Cet ouvrage est l'histoire illustrée de Saint-Malo depuis son origine jusqu'à
nos jours. Elle commence à la cité d'Alet en Saint-Servan et se poursuit
sur le rocher Aaron avec la naissance de la ville. Pour assurer sa sécurité,
les notables mettent en place un système de défenses composé de forts sur
les îlots de la rade et de remparts avec châteaux, bastions et échauguettes.

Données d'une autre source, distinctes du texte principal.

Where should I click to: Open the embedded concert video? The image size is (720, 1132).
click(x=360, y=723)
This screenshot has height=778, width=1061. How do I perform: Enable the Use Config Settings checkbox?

Mais Saint-Malo, «qui n'a ni blés, ni vins, ni laines, ni manufactures d'aucune
espèce, que si elle n'avait pas la mer ouverte, elle manquerait de tout pour sa
subsistance», est à l'origine de générations de marins et de pêcheurs, corsaires,
explorateurs, administrateurs, scientifiques et aussi d'écrivains. La ville entretint
des relations avec les grands ports mondiaux, les îles Anglo-Normandes, Terre-Neuve
et Saint-Pierre-et-Miquelon. Accumulant beaucoup de richesses, elle
vécut essentiellement autour de quais, d'écluses et de bassins.
Sous l'impulsion du Dr Chapel, une première société de bains fut créée en 1840.
Installé près du château, cet établissement proposait la location de cabines tirées
par des chevaux ; puis vint le temps des «bains de mer», des casinos, des courses
de chevaux et de la reconnaissance internationale de la cité en «station-voile».
Détruite pendant la Seconde Guerre mondiale et reconstruite «à l'ancienne»,
Saint-Malo est restée fidèle à elle-même : maritime et balnéaire.